診療日誌

2013.09.23更新

一般に発症には外的要因と内的要因が絡み合っています。外的要因とは主にストレスであり、内的要因とは素質とか病前性格とか家族歴{遺伝}とかいうものです。ストレスが少ない時代には主に内的要因が重視されましたが、ストレスの多い時代には外的要因のほうが重視されます。うつ病に多いとされた執着気質とかメランコリー親和型というものは時代とともに少なくなり、環境要因としての職場状況、人間関係、夫婦関係などが発病の大きな要因になっています。強いて言えばストレスに弱い人間がなりやすいともいえますが、治療も薬物療法だけでなく環境を変えてあげることやストレス抵抗力を高めてあげることなどが必要になってきます。

投稿者: 湘南こころのクリニック

2013.09.16更新

新型うつ病の話しは<うつは心のかぜ>と同じようなものととらえている。マスコミを通じてうつの啓蒙化をはかり、<うつは近年増えつずけている>というイメージを植え付けるには効果的だ。新型うつ病があるかどうかについては懐疑的だ。多分、学問的には新型うつ病は存在しないだろう。WHOのICDにもAPAのDSMにもない。しかしである。次のような見方は存在するであろう。ICDやDSMの診断基準には経過的な評価が十分でない。適応障害はうつ病の縦断的評価基準をみたせばうつ病と診断される。しかし経過をみていくと病態として適応障害だったなあということはときどきある{その逆も比較的に多いが}。新型うつ病の症状は適応障害の症状と重なっている。当初からそのような症状があれば間違いなく適応障害と診断するであろう。新型うつ病はうつ病の診断基準をもう少し見直した方がいいというサインともとれる。

投稿者: 湘南こころのクリニック

2013.09.11更新

ストレスが原因で抑うつ症状があらわれることがしばしばあり、軽症の場合は適応障害とよばれることについては以
前お話したと思う。しかしその程度がうつ病の基準にあてはまるようになると、例えストレスが原因であってもうつ病と診断される。初発のうつ病ではストレスの関与が80%以上に認められると言われている。
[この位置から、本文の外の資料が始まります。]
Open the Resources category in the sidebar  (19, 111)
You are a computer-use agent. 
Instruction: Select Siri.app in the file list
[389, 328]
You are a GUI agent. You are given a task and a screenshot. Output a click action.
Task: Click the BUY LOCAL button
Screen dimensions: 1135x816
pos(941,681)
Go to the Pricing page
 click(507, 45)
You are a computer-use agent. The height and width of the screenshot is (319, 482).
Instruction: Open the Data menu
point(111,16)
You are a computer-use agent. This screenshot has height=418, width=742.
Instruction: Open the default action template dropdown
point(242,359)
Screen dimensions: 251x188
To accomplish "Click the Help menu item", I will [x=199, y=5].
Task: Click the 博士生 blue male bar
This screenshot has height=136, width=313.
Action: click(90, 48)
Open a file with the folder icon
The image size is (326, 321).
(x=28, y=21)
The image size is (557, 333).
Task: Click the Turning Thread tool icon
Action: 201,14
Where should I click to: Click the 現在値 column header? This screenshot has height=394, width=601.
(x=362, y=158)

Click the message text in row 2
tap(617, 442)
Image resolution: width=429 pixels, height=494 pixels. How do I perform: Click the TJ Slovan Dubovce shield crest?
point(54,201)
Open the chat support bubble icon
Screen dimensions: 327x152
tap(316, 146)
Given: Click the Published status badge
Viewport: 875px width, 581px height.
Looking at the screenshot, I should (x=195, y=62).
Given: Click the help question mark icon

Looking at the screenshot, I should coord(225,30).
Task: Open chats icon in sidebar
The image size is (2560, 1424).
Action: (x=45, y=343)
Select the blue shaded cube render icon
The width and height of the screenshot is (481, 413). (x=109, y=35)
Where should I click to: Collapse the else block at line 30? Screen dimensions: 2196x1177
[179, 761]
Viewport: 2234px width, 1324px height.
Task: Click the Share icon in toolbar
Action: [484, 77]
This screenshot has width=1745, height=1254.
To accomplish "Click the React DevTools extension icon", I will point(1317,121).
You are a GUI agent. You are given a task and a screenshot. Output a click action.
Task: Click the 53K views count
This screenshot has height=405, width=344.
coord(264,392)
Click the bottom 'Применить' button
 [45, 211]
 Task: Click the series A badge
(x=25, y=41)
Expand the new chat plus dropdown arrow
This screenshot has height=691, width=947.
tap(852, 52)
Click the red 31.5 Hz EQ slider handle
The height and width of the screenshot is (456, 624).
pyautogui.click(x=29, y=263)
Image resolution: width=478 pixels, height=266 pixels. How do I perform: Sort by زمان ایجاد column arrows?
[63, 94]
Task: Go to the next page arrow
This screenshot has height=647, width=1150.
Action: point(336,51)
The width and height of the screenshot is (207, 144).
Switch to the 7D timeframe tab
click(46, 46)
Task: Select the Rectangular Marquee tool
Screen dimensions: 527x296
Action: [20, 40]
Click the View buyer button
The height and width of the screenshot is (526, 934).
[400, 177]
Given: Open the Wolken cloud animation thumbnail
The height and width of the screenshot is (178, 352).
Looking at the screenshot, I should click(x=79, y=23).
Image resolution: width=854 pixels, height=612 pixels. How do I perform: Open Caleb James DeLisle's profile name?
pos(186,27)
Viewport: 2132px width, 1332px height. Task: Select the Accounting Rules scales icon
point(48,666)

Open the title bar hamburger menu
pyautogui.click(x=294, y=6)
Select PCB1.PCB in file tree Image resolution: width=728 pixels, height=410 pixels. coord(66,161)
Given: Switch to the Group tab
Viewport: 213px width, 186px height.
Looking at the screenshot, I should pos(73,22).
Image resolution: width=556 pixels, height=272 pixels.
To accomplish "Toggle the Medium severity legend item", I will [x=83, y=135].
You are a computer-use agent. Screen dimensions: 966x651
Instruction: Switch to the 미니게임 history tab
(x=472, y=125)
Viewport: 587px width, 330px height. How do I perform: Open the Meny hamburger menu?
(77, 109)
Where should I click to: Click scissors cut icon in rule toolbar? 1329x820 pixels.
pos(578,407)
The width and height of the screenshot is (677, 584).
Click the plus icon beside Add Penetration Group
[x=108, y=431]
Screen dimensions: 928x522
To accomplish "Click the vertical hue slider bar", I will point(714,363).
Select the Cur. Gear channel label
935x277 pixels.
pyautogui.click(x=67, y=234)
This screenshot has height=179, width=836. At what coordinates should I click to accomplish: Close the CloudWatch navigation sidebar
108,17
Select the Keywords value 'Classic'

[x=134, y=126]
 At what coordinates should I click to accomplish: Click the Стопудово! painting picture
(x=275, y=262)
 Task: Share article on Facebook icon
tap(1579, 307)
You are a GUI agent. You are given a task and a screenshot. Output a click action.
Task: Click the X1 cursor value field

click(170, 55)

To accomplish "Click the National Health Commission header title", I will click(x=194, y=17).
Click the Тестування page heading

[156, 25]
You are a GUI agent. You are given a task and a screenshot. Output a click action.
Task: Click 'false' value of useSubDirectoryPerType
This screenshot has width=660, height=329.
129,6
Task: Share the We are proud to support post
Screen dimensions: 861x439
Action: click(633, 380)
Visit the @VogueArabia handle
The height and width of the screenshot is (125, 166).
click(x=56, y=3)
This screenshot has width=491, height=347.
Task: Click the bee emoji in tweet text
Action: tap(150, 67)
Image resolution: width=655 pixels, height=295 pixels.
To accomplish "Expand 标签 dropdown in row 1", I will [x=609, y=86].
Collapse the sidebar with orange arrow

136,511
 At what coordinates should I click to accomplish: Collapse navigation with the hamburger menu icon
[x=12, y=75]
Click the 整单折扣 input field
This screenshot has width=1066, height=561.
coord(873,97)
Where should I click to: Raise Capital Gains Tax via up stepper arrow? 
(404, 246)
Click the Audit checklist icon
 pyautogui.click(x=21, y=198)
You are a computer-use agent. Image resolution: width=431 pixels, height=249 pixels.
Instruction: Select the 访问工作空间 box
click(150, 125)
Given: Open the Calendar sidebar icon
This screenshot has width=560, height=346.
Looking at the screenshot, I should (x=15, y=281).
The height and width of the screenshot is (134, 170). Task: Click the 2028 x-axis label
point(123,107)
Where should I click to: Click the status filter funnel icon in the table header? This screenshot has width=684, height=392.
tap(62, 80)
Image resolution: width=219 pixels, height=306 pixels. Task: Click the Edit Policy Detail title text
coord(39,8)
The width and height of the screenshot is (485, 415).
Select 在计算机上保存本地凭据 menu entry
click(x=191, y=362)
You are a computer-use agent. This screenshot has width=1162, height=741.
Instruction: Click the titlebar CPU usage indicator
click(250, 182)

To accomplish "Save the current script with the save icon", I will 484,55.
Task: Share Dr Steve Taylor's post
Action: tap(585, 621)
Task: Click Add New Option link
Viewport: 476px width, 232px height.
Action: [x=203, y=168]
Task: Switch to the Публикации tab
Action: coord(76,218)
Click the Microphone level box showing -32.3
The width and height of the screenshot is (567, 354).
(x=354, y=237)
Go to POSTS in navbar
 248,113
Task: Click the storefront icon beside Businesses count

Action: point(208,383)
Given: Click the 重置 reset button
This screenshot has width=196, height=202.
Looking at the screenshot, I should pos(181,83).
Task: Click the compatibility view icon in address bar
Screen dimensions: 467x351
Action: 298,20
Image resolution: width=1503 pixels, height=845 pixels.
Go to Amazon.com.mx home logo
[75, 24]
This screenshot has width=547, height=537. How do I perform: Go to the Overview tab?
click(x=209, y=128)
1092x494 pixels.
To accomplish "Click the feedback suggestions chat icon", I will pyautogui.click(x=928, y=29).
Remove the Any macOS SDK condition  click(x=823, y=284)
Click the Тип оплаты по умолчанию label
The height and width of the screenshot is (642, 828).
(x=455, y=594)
通常のかぜが悪化し、気管支炎になりさらに悪くなって肺炎になることと対比して考えてみると、ストレスが原因で自律神経失調症、適応障害、うつ病と進展していくと考えてもいい。よくうつ病は心の風邪といわれるが、この比喩は間違っているかもしれない。心の風邪は自律神経失調症のレベルであって、うつ病はかぜのようにすぐにはよくならない。しかしながらうつ病の啓蒙にはかなり貢献したといえる。

投稿者: 湘南こころのクリニック

2013.09.01更新

患者さんから睡眠剤は恐いので睡眠導入剤にしてくださいと頼まれることがある。あたかも睡眠導入剤は睡眠剤でないような言い方なので、睡眠導入剤も睡眠剤だよというとヘーといって驚かれる。現在、使われている睡眠剤はほとんどがベンゾジアゼピン系と言われているもので、安全性は高い。が、依存性はなくはない。一年以上毎日使うと依存がでてくる。かといって日常生活に支障がでてくるわけではない。よく眠れないといってアルコールを晩酌にして酒量がふえる人がいる。お酒の依存はこわい。だからお酒に頼るなら、睡眠剤のほうがいい。睡眠の質も断然よい。お酒は寝付きだけはよくしてくれるが、睡眠の深さも浅く、持続性もないからだ。